Residents Jack McCloy and Leo McGinity, a former county judge, are two of the four people who are alleging that the county misused taxpayer dollars, circumvented Wicks Law and failed to conduct a traffic study in accordance with state law when it approved a 30-year lease with Grand Baldwin Associates L.P. for a new 1st Precinct facility, slated to be built in the Rosen Shopping Center on Grand Avenue.

“I, along with the others who signed the legal challenge, want the 1st Precinct to remain in Baldwin,” McCloy said, “but the deal that Joe Scannell championed and the Suozzi regime rushed to approve is not in the best interests of the taxpayers here in Baldwin.”

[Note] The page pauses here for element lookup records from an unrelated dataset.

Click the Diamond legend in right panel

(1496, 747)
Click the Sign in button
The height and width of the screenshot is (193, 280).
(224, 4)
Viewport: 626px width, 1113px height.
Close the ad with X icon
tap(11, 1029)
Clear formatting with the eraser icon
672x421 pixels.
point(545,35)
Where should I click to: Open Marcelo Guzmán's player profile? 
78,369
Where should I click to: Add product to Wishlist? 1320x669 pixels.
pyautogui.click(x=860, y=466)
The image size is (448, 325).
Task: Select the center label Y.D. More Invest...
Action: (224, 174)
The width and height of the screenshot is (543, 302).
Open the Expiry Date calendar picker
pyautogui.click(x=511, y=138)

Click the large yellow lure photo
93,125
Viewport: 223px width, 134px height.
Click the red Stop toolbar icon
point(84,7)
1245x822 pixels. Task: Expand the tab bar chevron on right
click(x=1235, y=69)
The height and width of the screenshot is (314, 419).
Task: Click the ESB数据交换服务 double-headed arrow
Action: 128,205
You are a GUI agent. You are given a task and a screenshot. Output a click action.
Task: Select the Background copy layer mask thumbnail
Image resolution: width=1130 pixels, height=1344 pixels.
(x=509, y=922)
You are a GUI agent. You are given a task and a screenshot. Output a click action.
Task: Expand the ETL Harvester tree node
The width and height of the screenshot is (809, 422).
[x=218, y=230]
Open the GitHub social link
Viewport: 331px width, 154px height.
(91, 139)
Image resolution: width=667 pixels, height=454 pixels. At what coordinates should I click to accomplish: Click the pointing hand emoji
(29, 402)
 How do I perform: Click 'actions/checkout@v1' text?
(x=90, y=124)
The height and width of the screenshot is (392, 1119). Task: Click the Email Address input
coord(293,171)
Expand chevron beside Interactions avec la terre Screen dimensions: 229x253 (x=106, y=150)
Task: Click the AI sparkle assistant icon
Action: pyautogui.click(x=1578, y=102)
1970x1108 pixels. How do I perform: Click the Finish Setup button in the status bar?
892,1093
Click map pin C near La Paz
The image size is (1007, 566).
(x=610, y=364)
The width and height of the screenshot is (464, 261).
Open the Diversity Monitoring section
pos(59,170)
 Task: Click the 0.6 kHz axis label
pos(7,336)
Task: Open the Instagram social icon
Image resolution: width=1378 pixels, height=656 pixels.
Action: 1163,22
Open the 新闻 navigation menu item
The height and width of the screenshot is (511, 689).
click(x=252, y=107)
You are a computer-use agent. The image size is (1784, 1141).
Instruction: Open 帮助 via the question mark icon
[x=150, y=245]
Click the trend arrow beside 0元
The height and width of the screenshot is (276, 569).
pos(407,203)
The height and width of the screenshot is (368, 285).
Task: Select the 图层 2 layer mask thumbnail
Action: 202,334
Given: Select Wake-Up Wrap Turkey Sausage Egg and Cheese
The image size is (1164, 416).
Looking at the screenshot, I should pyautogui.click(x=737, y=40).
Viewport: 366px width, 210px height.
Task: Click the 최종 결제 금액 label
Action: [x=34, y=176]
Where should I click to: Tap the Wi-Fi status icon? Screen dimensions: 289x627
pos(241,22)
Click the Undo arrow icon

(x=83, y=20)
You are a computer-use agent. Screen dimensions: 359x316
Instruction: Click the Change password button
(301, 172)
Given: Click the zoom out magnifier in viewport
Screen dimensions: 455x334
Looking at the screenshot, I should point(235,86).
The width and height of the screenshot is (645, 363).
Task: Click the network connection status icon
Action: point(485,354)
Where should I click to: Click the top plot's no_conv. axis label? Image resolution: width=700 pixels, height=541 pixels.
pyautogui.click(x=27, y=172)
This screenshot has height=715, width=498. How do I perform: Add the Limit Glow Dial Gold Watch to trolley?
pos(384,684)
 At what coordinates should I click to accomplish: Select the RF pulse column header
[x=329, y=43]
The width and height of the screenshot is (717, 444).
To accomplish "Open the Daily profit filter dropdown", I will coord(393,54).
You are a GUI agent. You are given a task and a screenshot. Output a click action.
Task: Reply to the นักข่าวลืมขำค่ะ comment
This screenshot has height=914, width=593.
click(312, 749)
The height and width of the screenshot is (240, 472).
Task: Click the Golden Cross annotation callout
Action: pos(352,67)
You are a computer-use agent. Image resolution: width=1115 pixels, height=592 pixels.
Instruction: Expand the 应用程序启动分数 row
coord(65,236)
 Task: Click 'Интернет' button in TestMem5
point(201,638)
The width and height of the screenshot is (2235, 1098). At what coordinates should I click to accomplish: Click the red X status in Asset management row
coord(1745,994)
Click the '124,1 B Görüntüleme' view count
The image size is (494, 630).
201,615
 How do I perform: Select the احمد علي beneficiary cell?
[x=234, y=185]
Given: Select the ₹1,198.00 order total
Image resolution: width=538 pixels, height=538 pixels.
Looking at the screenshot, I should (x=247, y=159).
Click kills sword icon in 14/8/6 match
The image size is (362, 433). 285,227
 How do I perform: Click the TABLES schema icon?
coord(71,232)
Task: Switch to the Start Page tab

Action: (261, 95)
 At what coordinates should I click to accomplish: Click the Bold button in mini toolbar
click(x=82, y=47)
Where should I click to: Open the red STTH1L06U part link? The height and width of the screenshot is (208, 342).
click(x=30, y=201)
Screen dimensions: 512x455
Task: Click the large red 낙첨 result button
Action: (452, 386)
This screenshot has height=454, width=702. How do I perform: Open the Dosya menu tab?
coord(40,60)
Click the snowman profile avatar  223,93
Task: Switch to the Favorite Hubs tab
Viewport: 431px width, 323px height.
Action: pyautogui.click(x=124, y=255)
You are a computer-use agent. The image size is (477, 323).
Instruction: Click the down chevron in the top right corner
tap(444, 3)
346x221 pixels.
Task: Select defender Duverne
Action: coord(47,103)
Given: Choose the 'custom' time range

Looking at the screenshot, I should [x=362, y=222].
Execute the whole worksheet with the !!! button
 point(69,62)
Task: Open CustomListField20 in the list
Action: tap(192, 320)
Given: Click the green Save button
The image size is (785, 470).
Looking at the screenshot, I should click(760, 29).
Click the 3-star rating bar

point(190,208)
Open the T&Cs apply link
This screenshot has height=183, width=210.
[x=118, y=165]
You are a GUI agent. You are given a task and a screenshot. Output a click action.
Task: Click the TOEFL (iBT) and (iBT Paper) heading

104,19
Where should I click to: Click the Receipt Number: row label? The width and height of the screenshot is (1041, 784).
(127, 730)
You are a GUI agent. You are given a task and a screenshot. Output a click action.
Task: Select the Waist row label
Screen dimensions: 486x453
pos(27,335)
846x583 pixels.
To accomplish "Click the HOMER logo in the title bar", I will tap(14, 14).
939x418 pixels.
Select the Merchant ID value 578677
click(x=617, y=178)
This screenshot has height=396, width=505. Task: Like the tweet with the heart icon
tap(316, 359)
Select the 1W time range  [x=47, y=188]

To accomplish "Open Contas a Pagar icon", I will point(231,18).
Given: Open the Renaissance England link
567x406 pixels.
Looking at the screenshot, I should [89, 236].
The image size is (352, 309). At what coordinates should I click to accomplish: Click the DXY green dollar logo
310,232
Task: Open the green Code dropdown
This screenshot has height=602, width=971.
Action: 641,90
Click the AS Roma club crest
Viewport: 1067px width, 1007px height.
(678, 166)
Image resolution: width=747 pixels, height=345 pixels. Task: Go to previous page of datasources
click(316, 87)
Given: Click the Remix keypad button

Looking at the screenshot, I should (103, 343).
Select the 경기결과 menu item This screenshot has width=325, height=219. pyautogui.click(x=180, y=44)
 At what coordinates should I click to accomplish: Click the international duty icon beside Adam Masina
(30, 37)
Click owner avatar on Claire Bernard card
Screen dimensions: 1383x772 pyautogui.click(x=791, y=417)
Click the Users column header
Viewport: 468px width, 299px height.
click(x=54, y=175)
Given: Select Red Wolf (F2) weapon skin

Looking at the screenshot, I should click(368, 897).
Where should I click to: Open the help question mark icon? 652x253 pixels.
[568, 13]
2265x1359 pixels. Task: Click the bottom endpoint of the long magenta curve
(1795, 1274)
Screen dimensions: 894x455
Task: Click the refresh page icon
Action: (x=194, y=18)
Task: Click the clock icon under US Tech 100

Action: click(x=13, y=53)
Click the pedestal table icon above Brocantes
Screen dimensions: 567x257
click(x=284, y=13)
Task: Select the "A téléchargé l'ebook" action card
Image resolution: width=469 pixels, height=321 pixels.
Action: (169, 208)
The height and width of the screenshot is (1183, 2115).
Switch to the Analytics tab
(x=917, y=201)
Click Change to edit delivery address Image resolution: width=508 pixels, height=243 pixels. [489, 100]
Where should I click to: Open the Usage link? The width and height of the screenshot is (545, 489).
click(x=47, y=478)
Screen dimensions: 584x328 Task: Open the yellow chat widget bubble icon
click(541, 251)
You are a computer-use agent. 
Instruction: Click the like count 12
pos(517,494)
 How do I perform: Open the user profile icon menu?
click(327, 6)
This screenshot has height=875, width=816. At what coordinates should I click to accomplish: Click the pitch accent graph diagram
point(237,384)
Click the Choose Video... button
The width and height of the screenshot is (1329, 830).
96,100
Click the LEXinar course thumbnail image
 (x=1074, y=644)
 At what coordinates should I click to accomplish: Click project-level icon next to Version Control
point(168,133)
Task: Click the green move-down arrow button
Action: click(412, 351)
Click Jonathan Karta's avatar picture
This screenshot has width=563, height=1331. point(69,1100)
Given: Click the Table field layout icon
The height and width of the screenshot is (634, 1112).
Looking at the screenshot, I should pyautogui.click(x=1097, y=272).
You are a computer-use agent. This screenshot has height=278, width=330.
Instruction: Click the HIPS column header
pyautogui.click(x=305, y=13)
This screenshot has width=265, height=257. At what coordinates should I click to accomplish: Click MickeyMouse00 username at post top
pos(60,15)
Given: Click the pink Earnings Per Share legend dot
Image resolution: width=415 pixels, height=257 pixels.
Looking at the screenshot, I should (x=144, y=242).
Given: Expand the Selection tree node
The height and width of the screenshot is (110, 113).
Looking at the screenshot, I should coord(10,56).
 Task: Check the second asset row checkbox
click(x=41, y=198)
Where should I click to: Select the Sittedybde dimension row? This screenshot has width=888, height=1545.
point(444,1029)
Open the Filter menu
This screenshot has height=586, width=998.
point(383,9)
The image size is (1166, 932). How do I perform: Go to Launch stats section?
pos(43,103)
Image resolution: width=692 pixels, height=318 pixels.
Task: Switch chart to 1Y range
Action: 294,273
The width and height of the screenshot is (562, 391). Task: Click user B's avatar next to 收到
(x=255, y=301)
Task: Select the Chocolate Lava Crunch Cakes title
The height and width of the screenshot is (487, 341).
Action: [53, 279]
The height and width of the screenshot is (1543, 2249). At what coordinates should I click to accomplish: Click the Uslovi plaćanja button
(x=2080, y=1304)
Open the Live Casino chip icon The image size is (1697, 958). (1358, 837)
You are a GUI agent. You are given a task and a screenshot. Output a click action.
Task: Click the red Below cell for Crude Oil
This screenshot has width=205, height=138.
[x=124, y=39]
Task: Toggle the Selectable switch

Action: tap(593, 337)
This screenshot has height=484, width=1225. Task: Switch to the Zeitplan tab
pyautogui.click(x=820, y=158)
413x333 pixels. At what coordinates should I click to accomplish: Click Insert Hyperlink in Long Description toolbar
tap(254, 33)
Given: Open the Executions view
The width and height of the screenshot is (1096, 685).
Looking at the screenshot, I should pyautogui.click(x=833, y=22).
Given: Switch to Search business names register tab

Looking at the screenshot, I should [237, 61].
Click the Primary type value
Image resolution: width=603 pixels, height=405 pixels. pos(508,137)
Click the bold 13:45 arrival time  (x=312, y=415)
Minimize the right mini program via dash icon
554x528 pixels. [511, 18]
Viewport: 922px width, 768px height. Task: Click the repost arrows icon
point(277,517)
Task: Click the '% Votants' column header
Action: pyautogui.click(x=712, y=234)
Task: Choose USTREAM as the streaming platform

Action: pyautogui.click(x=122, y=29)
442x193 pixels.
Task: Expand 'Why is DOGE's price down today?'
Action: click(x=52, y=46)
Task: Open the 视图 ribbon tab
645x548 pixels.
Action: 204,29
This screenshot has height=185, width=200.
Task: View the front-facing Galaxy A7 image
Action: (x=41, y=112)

Another reason he pursued legal action, McCloy said, was because when he provided details of a property that could be purchased, rather than leased, for the new precinct, Democratic lawmakers approved the lease anyway. “Instead of exploring the opportunity to obtain purchased land, Joe Scannell and the Suozzi-era Legislature pushed the deal through during their final days in office,” McCloy said. “It makes one wonder: Why?”

On Dec. 16, the then Democratic-majority Legislature approved the lease against heavy opposition from Baldwin residents and Republican lawmakers, who alleged that Grand Baldwin Associates L.P. was getting a sweetheart deal from the county. The lease requires that county taxpayers pay millions of dollars in construction costs, rent, property taxes and fees over a 30-year period.

The residents are being represented by attorney Howard Avrutine, who said that the lease appears “not legal in many aspects.”

“The residents feel very strongly that the lease for the 1st Precinct amounts to really a gift of public funds to a private entity,” Avrutine said. “The way it was structured was designed to circumvent the public bidding requirements. Lastly, the way this was done was done not in compliance with the New York State Environmental Quality Review Act.”